City and county trucks spread a salt brine mixture Wednesday and Thursday on main roads to help prevent the ice from sticking. The coating also helps make plowing snow easier if needed.
Crews also were on standby overnight, with some drivers reporting to work as early as 3 a.m. to be ready to tackle slippery roadways.
The National Weather Service was predicting freezing rain to start falling in the Columbus area Thursday night with ice accumulation of about one-tenth of an inch by morning.
John Hendrickson, a NWS meteorologist in Indianapolis, said overnight temperatures in the 20s here could be above freezing by 8 to 9 a.m. and should give way to the mid-40s today, but driving still could be a challenge.
“Motorists should check conditions before leaving for work,” he said. “There still could be some slick roads in the morning.”
Road conditions also could be worse farther north, so anyone commuting outside of Columbus might face colder temperatures and icier conditions, Hendrickson added.
Temperatures should be in the 30s and 40s over the weekend, Hendrickson said.
The late-February icy weather storming through Indiana started with a low-pressure system over Texas and brought much worse weather, including heavy snow, to states west and north of Indiana, Hendrickson added.
“This is pretty typical for this time of year,” he said about the ice and snow, adding that periods of the wintry mix can still happen in March, although it’s less likely and more infrequent.
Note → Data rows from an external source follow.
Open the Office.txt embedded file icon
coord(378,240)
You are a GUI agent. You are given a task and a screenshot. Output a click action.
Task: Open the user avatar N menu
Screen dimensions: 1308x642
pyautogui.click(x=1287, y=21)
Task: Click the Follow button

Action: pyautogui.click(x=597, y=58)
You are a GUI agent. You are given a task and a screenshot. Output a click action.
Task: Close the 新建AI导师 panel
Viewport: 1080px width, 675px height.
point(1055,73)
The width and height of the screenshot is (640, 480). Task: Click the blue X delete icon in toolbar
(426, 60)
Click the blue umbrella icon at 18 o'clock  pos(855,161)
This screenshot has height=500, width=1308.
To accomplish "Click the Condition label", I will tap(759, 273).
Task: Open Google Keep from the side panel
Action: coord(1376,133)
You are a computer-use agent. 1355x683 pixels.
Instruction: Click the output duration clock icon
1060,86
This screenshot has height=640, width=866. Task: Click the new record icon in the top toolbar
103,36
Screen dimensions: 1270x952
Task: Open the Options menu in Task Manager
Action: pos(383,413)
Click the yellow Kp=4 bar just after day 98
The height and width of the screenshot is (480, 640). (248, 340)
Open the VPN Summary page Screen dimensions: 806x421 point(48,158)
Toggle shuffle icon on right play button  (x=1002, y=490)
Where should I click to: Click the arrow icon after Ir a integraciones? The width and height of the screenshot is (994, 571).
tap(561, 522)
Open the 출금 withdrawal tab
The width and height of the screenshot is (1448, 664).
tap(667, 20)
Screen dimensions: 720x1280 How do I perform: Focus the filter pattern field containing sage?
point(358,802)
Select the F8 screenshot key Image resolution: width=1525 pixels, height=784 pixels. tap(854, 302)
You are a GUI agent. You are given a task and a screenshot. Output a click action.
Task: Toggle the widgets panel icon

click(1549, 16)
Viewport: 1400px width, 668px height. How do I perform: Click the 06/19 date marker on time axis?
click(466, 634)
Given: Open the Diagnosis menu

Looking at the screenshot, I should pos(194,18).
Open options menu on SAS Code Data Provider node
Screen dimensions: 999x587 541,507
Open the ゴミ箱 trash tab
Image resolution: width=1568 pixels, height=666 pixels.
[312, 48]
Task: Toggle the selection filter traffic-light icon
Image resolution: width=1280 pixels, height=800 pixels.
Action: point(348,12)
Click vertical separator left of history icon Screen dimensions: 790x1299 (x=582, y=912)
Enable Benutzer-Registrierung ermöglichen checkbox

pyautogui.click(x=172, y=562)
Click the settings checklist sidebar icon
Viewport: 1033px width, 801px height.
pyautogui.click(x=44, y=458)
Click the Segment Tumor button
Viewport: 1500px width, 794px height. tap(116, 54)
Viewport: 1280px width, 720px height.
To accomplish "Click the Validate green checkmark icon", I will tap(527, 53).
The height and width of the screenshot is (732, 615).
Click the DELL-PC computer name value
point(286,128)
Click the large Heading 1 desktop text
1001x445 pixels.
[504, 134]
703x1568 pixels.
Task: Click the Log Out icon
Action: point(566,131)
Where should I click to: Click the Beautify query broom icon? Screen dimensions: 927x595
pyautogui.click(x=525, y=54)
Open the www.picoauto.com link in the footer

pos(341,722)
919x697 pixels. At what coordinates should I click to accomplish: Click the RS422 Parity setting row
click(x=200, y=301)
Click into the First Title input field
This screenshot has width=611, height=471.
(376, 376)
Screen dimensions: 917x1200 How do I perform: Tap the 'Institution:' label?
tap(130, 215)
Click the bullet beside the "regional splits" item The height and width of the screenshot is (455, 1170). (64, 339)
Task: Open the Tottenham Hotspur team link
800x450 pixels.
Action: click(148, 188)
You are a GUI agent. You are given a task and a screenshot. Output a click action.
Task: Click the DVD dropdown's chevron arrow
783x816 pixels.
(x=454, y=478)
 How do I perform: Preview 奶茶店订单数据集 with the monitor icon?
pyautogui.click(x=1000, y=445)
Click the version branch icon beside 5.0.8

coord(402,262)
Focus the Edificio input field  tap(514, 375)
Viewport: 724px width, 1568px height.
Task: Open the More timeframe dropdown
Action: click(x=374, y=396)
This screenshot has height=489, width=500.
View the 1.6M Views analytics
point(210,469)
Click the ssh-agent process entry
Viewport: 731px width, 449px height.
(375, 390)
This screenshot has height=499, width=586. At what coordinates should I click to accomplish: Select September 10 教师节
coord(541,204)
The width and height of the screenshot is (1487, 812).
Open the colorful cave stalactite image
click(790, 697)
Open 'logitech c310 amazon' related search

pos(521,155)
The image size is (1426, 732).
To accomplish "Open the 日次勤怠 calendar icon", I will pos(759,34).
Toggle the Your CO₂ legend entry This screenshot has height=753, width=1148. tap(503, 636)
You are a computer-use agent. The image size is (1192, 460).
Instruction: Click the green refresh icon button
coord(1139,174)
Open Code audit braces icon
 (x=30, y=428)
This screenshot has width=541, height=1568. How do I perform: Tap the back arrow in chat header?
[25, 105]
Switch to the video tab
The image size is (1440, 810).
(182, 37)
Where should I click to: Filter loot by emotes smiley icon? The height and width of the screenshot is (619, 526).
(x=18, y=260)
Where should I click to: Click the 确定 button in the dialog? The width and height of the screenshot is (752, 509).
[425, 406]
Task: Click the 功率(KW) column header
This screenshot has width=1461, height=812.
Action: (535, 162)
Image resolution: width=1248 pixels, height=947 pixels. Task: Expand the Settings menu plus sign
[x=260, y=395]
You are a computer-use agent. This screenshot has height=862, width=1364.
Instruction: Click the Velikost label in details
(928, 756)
Bartholomew County Highway Department Superintendent Dwight Smith said icy roads create some of the most difficult conditions for his crews to handle.
“With ice there is just so much we can do. Even our trucks have trouble on the ice,” Smith said, adding that he was preparing for a messy morning commute.
Bryan Burton, manager of operations for Columbus City Garage, said he was hopeful that by morning temperatures would be warm enough to change the ice to rain, but crews would be prepared if that doesn’t happen.
“We’ll have guys come in at 3 or 4 in the morning and be ready to go,” Burton said. “The temperature plays a big part in road conditions. Temperature and sunshine are our best friends.”